In Li-Ionen Zellen treten beim Laden und Entladen Spannungsabfälle in verschiedenen Teilbereichen der Zelle auf.
Kathode und Anode benötigen jeweils eine Überspannung ( overpotential ).
Bei der Anode spielt dabei auch ein alterndes Solid Electrolyte Interface (SEI) eine besondere Rolle.
Auch für den Transport der Ionen durch das Elektrolyt wird etwas Spannung benötigt.
Diese Spannungsabfälle lassen sich natürlich als nicht-lineare Widerstände modellieren.
Dazu kommen dann auch noch die "echten" Ohmchen Widerstände der Kathoden- und Anoden-Metallfolien
Bezogen auf LFP wird das beispielsweise hier etwas detaillierter beschrieben:
oder auch hier
Dass es sich hier üblicherweise nicht dominant um Effekte von "echten" Ohmchen Widerständen handelt, sieht man beispielsweise daran, dass die Abnahme der entnehmbaren Ladung typischerweise eine stark nicht-lineare Charakteristik zeigt.

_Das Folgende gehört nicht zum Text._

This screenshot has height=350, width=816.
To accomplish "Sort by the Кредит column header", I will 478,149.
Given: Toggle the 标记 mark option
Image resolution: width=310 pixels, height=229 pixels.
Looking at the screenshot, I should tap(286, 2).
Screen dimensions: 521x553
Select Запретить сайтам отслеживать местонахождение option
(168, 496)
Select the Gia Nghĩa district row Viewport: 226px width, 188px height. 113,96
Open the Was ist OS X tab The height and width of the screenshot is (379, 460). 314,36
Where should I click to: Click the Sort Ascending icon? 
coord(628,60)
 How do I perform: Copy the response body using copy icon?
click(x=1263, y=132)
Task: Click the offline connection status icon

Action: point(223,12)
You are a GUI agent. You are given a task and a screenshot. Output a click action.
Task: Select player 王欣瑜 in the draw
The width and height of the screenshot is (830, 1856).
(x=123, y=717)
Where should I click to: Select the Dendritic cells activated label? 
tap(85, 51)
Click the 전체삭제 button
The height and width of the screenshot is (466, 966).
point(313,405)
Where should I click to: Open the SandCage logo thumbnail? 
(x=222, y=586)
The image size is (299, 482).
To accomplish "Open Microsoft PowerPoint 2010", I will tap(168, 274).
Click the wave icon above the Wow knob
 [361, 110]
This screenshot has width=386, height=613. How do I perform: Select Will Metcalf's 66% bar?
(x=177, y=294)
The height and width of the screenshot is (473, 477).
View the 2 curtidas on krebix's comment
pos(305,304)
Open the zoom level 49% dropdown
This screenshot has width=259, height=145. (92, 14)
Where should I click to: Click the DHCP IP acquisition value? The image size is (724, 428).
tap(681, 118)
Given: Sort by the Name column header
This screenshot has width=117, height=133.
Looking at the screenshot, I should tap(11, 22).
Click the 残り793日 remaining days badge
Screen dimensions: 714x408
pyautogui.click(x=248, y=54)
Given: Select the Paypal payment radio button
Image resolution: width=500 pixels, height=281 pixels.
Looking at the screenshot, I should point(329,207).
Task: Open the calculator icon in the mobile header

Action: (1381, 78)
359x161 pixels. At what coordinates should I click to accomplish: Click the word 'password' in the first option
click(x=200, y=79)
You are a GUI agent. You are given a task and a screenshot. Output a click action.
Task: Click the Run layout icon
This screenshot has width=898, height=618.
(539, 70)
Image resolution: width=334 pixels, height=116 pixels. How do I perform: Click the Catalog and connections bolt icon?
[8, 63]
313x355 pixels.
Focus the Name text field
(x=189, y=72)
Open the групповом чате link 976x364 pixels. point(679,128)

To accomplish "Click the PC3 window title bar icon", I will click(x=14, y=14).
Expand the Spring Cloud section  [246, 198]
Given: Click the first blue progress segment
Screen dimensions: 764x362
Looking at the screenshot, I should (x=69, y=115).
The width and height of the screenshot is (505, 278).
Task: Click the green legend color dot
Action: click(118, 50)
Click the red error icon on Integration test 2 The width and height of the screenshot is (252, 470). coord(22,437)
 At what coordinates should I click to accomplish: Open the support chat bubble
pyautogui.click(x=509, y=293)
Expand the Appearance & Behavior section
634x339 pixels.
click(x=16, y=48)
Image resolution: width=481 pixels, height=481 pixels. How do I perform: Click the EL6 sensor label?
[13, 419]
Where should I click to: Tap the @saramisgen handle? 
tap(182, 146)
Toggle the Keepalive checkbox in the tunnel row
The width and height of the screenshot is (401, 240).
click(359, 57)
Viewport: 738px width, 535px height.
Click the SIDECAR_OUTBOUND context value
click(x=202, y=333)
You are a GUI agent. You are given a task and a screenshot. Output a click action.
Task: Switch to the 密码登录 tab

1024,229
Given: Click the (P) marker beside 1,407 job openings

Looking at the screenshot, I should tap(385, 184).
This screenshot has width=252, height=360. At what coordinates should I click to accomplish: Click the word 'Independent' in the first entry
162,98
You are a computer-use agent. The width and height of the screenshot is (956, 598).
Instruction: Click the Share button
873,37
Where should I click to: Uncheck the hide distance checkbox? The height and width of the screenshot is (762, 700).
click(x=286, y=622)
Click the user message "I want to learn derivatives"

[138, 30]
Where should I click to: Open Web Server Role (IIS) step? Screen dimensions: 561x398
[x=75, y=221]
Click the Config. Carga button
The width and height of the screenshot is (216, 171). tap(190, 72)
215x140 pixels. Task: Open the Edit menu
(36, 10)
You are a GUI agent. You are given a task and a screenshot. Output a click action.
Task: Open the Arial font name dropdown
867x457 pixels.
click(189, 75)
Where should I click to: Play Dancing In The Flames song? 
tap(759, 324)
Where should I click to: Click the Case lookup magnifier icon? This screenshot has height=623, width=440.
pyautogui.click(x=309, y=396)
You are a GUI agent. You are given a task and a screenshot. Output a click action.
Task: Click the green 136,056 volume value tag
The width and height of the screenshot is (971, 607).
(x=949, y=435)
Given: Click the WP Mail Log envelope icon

Bis zu einer gewissen Stromstärke ist die Abnahme relativ gering, bis es dann zu einem ziemlich abrupten Einbruch kommt, weil die Zelle pro Zeiteinheit einfach nicht mehr genug Ionen für den Ladungstranfer bereitstellen kann.
Die Stromstärke bei der dies auftritt hängt von der Dicke der Elektroden ab, also ob die Zelle als Hochkapazitäts- oder Hochstromzelle ausgelegt wurde.